Ma conversion au christianisme
Je m´appelle Jean Baptiste, j’ai été baptisé et reçu l´eucharistie en 1994, et le sacrement de la confirmation en 1998 à la Paroisse Sainte Thérèse de l’Enfant Jésus d’Anié (Diocèse d’Atakpamé). Le 20 décembre 2014, j’ai célébré mon mariage religieux sur la Paroisse Marie Mère du Rédempteur d’Adidogomé dans l’Archidiocèse de Lomé.
Dès les premières heures de ma conversion au Christianisme, et étant issu d’un milieu animiste, je me suis juré d’être un fervent catholique tout en luttant contre le syncrétisme. Juste après ma confirmation, je suis devenu catéchiste afin de palier au problème de manque de catéchiste dont souffrait la station secondaire sur laquelle je servais. Ensuite, avec la complicité de quelques camarades du secondaire j’ai initié la création de la chorale des jeunes sur la station secondaire. Etant choisi sur la station secondaire comme le responsable des jeunes, nous avions mené des démarches nécessaires pour la création de la JEC (Jeunesse Etudiante Chrétienne).
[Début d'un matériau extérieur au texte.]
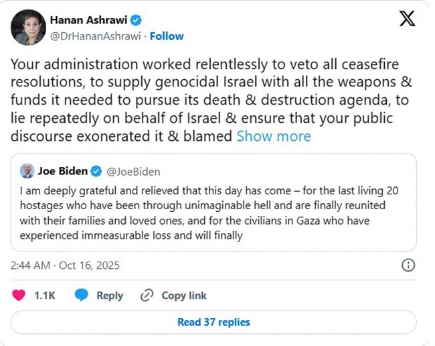Expand the tweet with Show more

(274, 136)
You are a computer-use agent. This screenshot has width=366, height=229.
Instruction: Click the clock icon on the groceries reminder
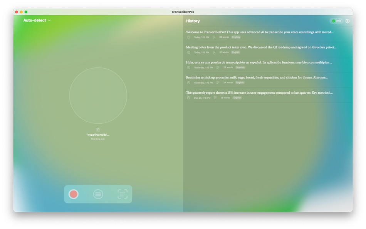point(188,82)
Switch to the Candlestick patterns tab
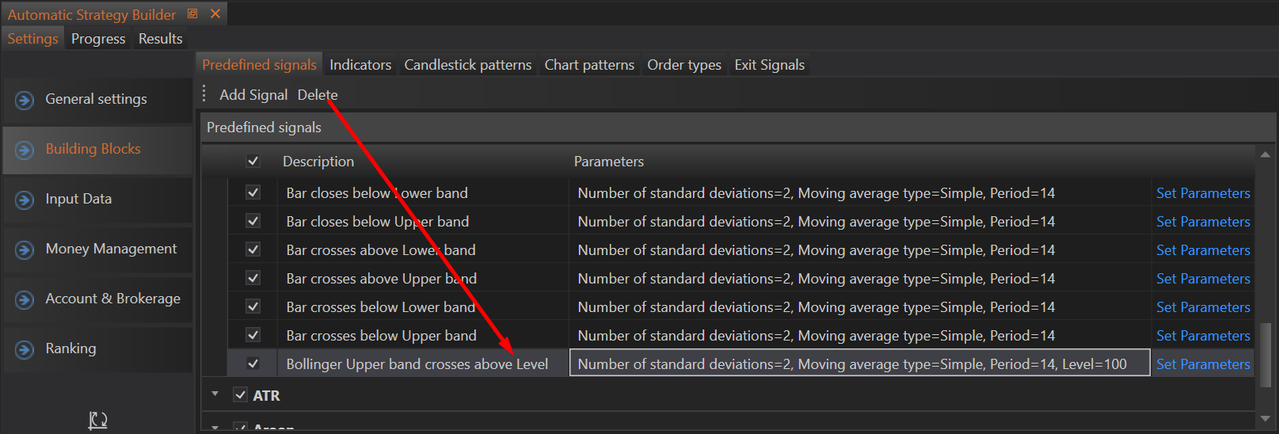1279x434 pixels. pyautogui.click(x=467, y=65)
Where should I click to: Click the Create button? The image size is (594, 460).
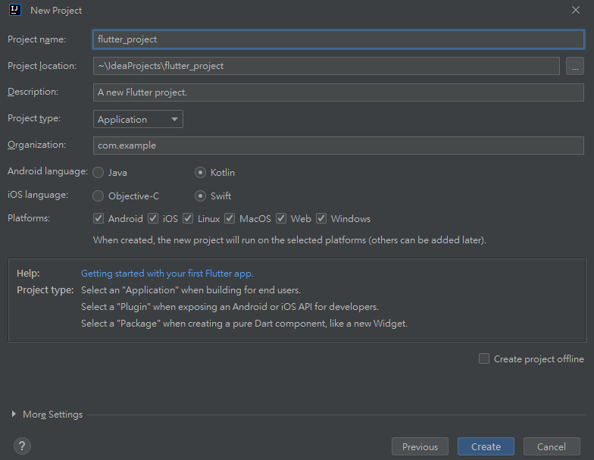[486, 446]
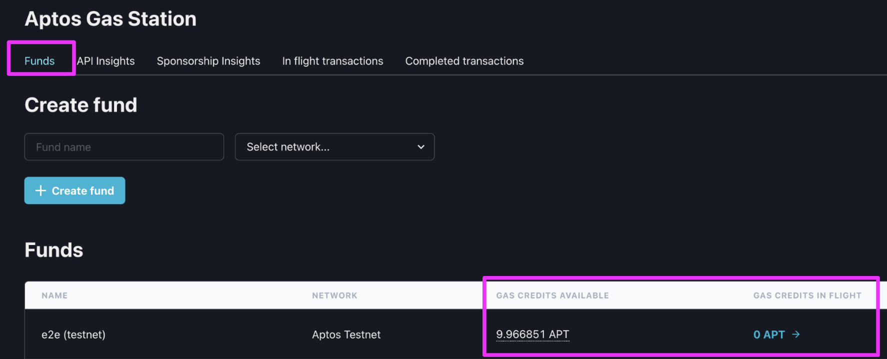The height and width of the screenshot is (359, 887).
Task: Open Completed transactions tab
Action: (464, 61)
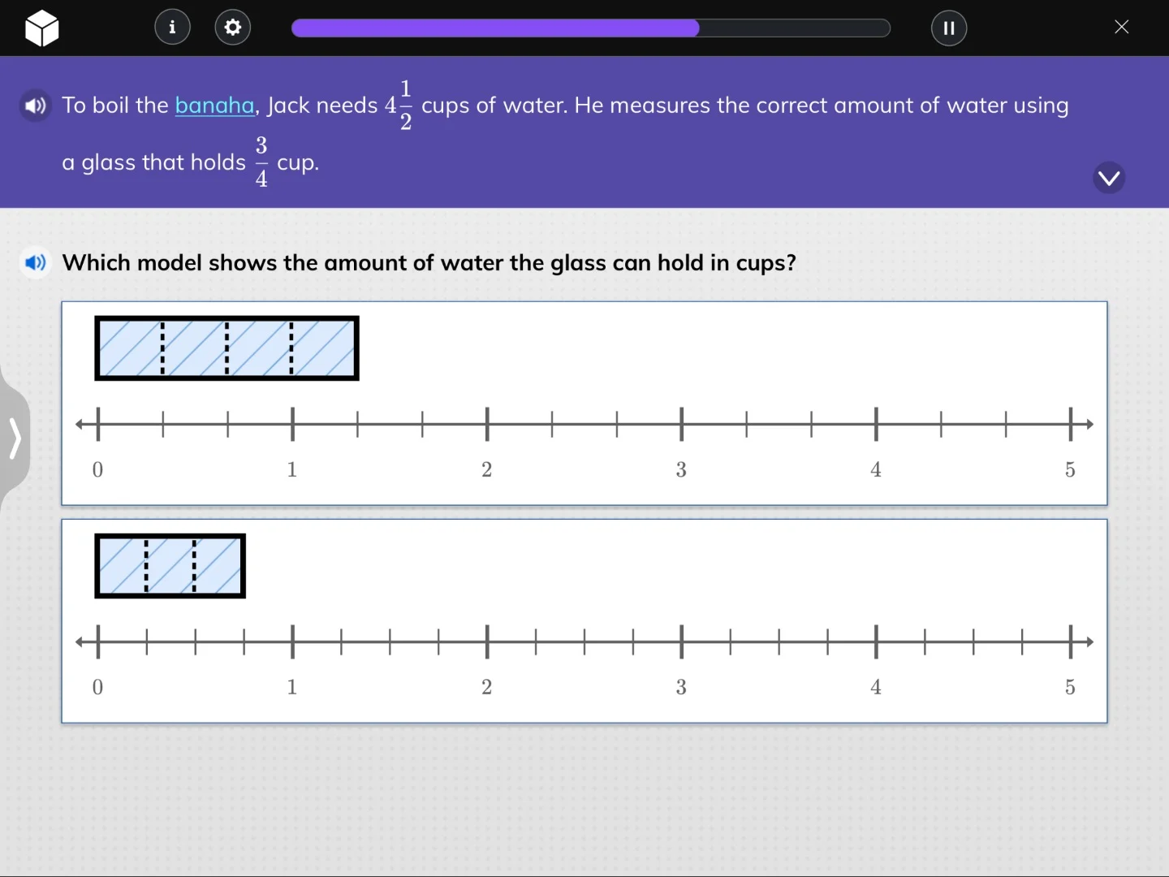Play audio for the question
This screenshot has width=1169, height=877.
[35, 263]
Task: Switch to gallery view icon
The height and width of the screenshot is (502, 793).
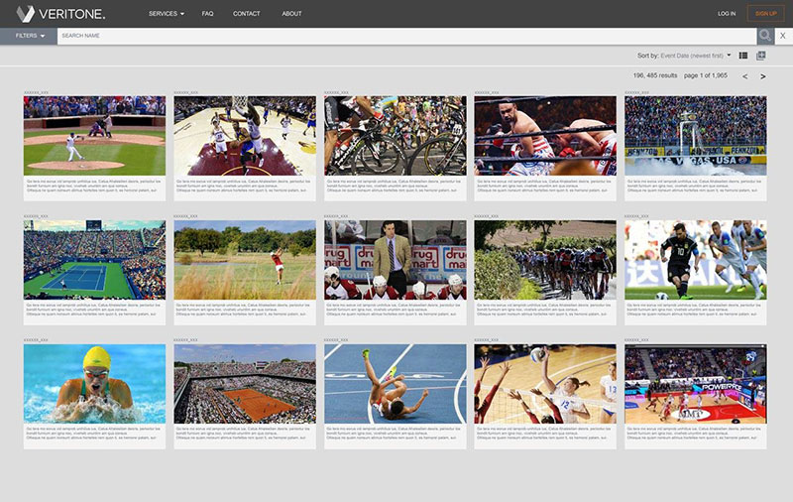Action: click(761, 56)
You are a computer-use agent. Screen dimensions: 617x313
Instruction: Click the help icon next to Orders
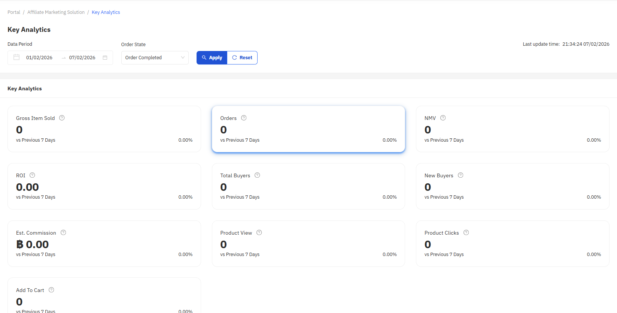244,118
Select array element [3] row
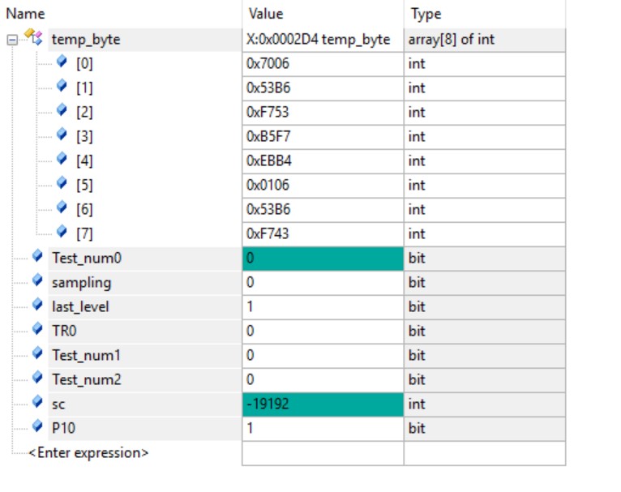The height and width of the screenshot is (492, 621). tap(84, 136)
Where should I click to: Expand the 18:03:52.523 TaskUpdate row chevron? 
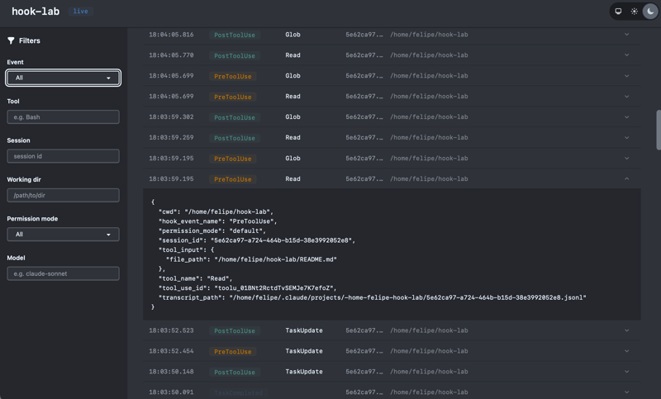(x=626, y=330)
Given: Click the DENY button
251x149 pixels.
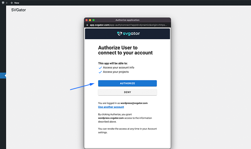Looking at the screenshot, I should point(128,92).
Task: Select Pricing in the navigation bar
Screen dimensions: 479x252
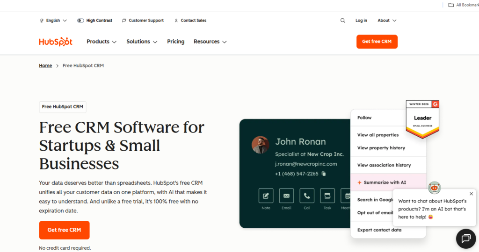Action: click(176, 42)
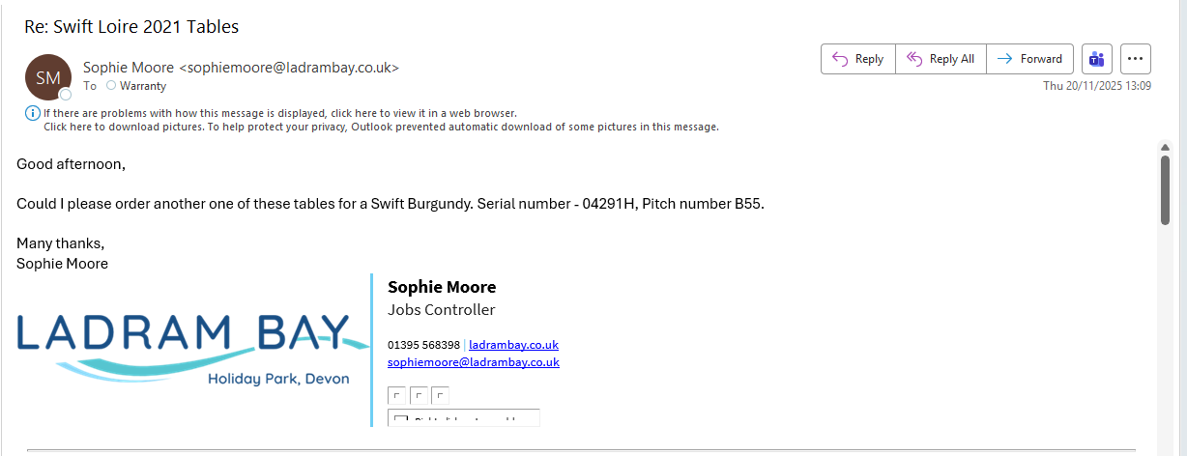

Lequel mouvement a grandement contribué à redynamiser la communauté catholique et par conséquent attirer plus les jeunes du village à l’église.
Devenir catéchiste
Dans la foulée le catéchiste principal ayant démissionné et ayant quitté le village pour des raisons que je préfère taire, j’étais devenu catéchiste principal de fait, vu que j’assistais le démissionnaire dans ses tâches d’église. Une responsabilité qui pesait lourdement sur moi. Il faut concilier les études et la direction de la station secondaire. L’une de mes difficultés résidait dans mon inexpérience à la tache et de surcroit tenir devant les personnes âgées surtout du CPP parmi lesquels existaient mes enseignants qui cherchent à instaurer des activées que je jugeais très peu chrétiennes. C’était une rude expérience dans laquelle l’élève de l’école secondaire que j’étais, avait pour catéchumène ou fidèles ses enseignants. Les difficultés étaient énormes, mais le soutien du Curé la Paroisse mère, RP DAGOUDJI Norbert m’a été d’une grande utilité.
Du village à la capitale Lomé
Pour raison d’études supérieures, je quittai le village pour Lomé où, une autre expérience de vie chrétienne m’attendait. Une fois arrivé à Lomé, sans perte de temps aucune, je me suis engagé à la Paroisse Marie Mère du Rédempteur, un engagement qui m’a permis de prendre des postes de responsabilité sur la paroisse. Mon engagement paroissial me propulsera au niveau diocésain où je deviendrai de 2014 à 2017 le président diocésain des jeunes. Dans ma vie professionnelle j’ai toujours su prendre des positions en adéquation avec la doctrine sociale de l’église ce qui parfois n’est pas sans conséquences, lesquelles conséquences ne m’ont jamais découragé de continuer par être un ferment.
Je rencontre les Sœurs Missionnaires Comboniennes
A Lomé je ferai la connaissance des Sœurs Missionnaires Comboniennes (SMC) alors que j’étais élu comme président des jeunes à la Paroisse Marie Mère de Rédempteur d’Adidogomé. Avec les SMC nous réalisâmes d’énormes activités dans l’encadrement des Jeunes regroupés au sein du CCACJ (Conseil de Coordination Catholique des Jeunes). Entre autres je peux citer l’animation des recollections, les visites périodiques à la Prison civile de Lomé et CHU Tokoin des sessions de formation des jeunes pendant les grandes vacances. Les SMC ont été d’un grand soutien aussi pour l’organisation de la grande veillé des jeunes tenues chaque 31 décembre. Parmi les différents services rendus par les SMC, la session de formation des jeunes leaders qui se tient chaque vacance a fait et continue par faire beaucoup de bien aux participants. Nombreux sont des jeunes qui ont découvert à travers ces sessions leur vocation professionnelle. Je voudrais remercier les SMC pour leur engagement à Adidogomé et les encourager à éventuellement construire un centre d’écoute, d’accompagnement et d’orientation des jeunes qui aujourd’hui font face à de plus grands défis à relever.
Je profite de cette occasion pour témoigner toute ma gratitude aux différentes Sœurs Missionnaires Comboniennes qui ont servi à Adidogomé. Principalement je voudrais citer la sœur Paquita avec qui nous avons suffisamment collaboré, la sœur Beth avec qui nous sommes en train de faire de nouvelles expériences en tant que candidat laïc missionnaire combonien.